Is Big Data the solution to climate challenges? Professor John Kimball provides insights

With atmospheric carbon dioxide levels continuing to rise, Professor John Kimball talks about how Big Data can be used to answer the world’s most pressing environmental problems.

— by Louisa Wood

Climate change, deforestation, ocean acidification, pollution — the scale of human-induced environmental impacts on the Earth is now so profound that scientists have declared a new geological epoch, the Anthropocene.

Big Data has emerged as a game-changer for addressing and mitigating these impacts, thanks to the vast amounts of environmental data being collected and processed every day from a multitude of sources — from satellites and sensors to aircraft and weather station networks. Climate sciences are particularly leading this Big Data revolution, as recognized by the Data-Driven Climate Sciences section of Frontiers in Big Data.

We asked Professor John Kimball — the section’s Chief Editor and Professor in the Department of Ecosystem and Conservation Sciences at the University of Montana, USA — for his insights on what Big Data means for the environment and sustainability.

Is Big Data a key solution to the problems of the Anthropocene? 
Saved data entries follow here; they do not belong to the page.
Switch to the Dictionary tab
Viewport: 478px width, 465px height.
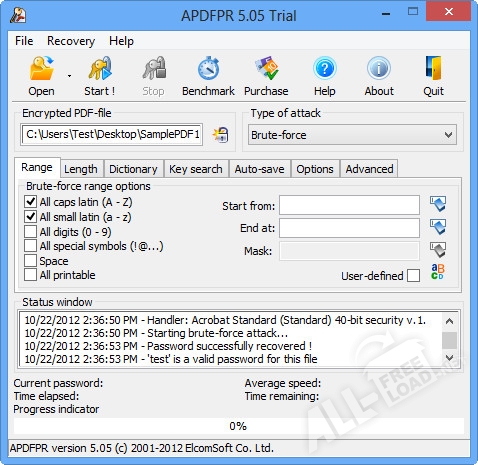(133, 169)
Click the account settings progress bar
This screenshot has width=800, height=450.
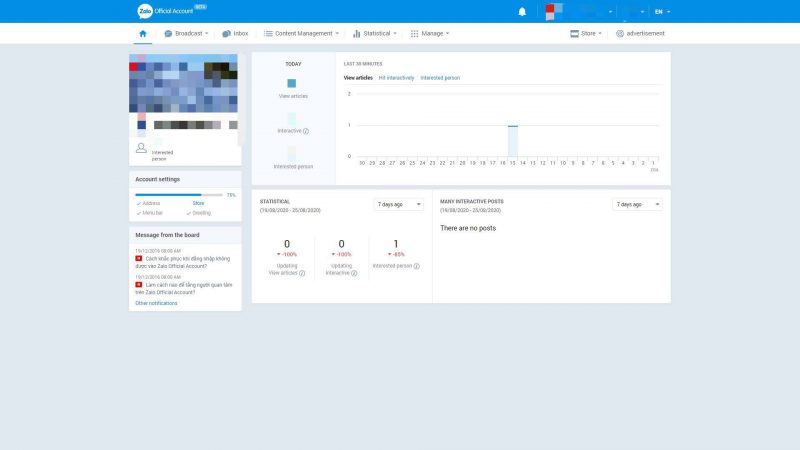tap(178, 195)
John Kimball, Chief Editor Data Driven Climate Sciences, Frontiers in Big Data

Professor John Kimball is Professor in the Department of Ecosystem and Conservation Sciences and Director of the Numerical Terradynamic Simulation Group (NTSG) at the University of Montana, USA. He serves on several NASA Earth observation mission science teams working to advance ecological understanding and applications using satellite observations.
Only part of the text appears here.